TASK REQUIREMENTS> The result should be an exact copy of the data, free of pictures.

=== Begin Enclosure ===

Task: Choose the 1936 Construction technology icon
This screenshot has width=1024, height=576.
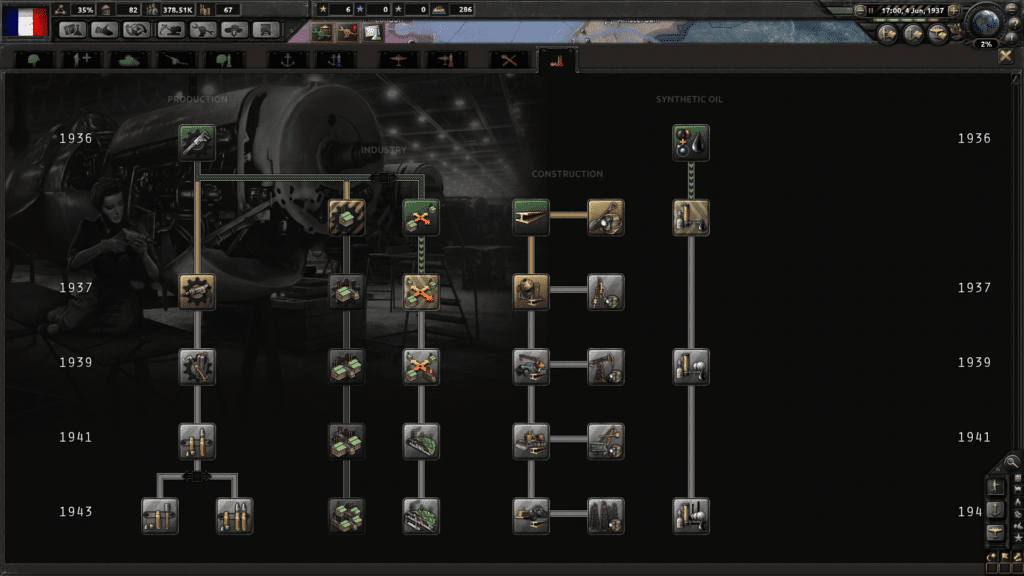Action: tap(531, 217)
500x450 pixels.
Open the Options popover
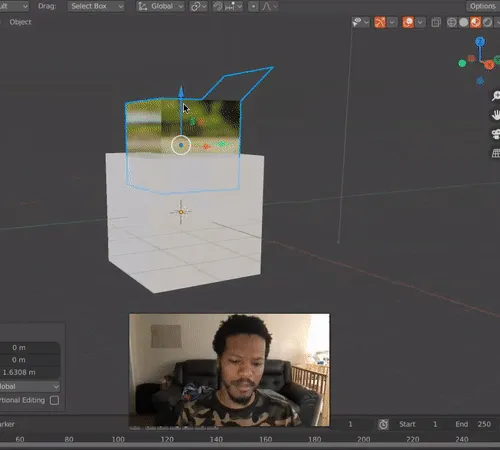[482, 6]
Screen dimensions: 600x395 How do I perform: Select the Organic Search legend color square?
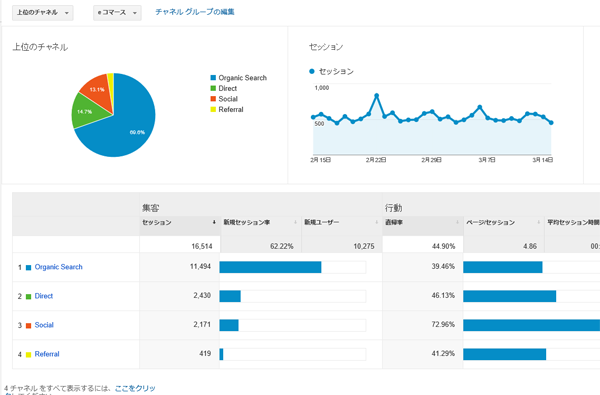(x=213, y=78)
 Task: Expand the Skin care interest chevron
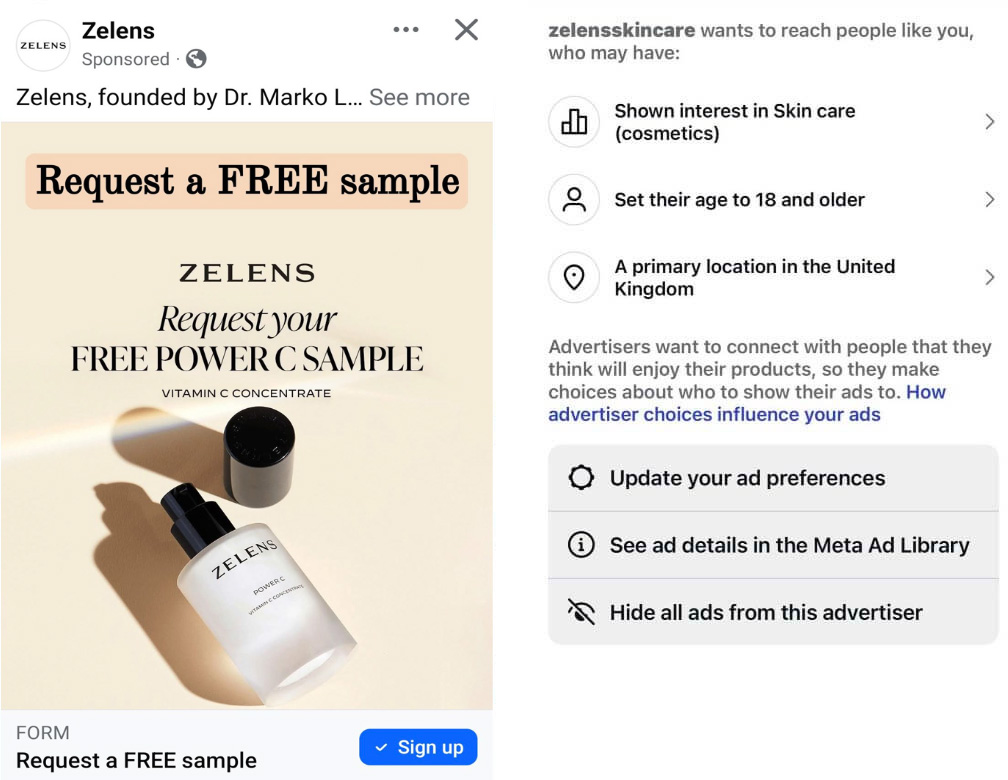tap(989, 122)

=== End Enclosure ===

TASK RESULT>
Task: Choose the 1936 Construction technology icon
This screenshot has width=1024, height=576.
Action: tap(531, 217)
500x450 pixels.
Open the Options popover
[482, 6]
Screen dimensions: 600x395 How do I perform: Select the Organic Search legend color square?
(x=213, y=78)
 Task: Expand the Skin care interest chevron
tap(989, 122)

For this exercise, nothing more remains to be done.